Problem to solve — Rewrite the items from the line that has "How do I perform: Select" through the line that has "(x=541, y=98)", swapping "first password field" for "second password field" and leaving everything else untouched.

Data for processing —
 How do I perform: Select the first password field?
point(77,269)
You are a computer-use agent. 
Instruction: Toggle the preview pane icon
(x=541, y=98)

---

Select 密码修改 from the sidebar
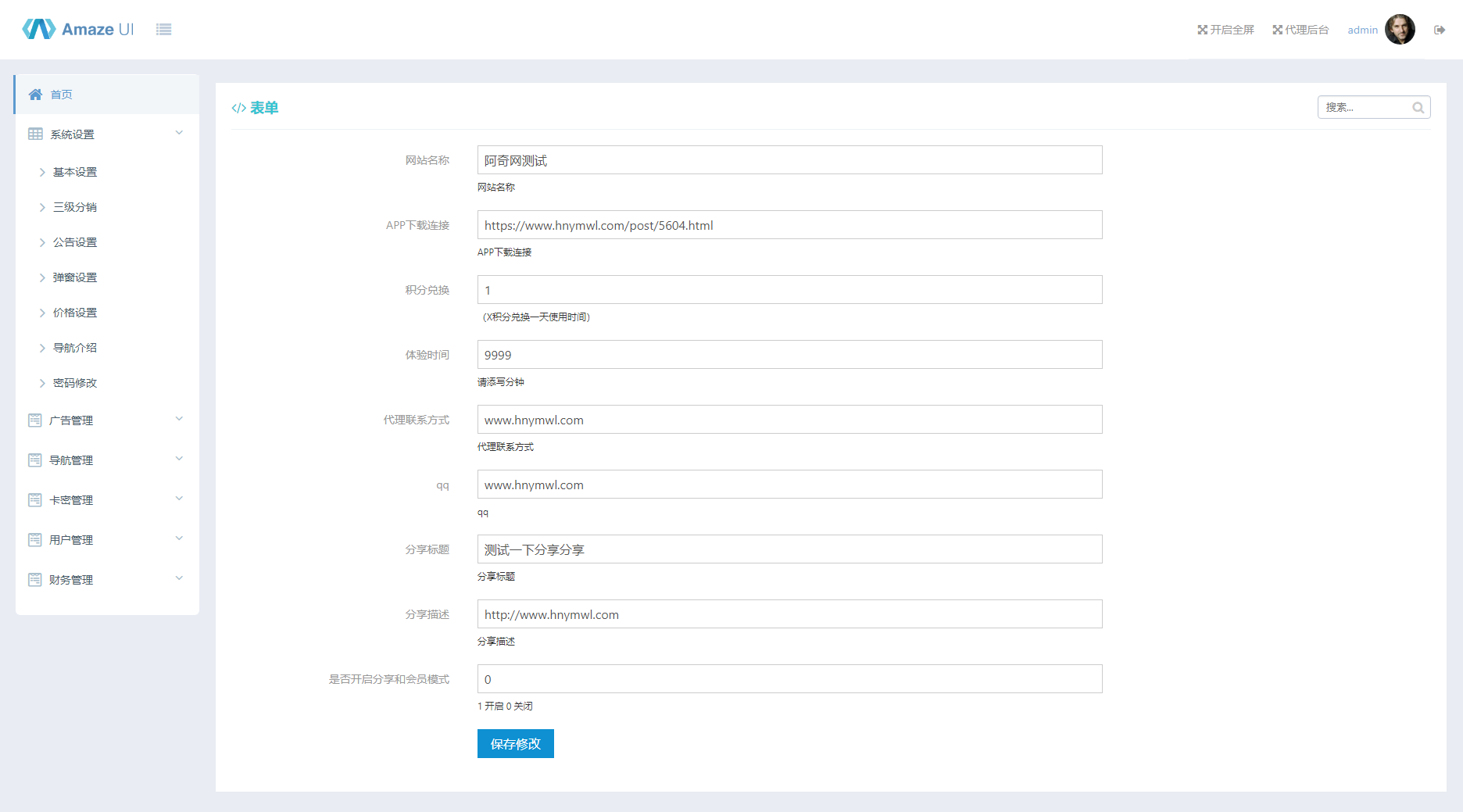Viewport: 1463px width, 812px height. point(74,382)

Written answer —
 How do I perform: Select the second password field?
point(77,269)
You are a computer-use agent. 
Instruction: Toggle the preview pane icon
(x=541, y=98)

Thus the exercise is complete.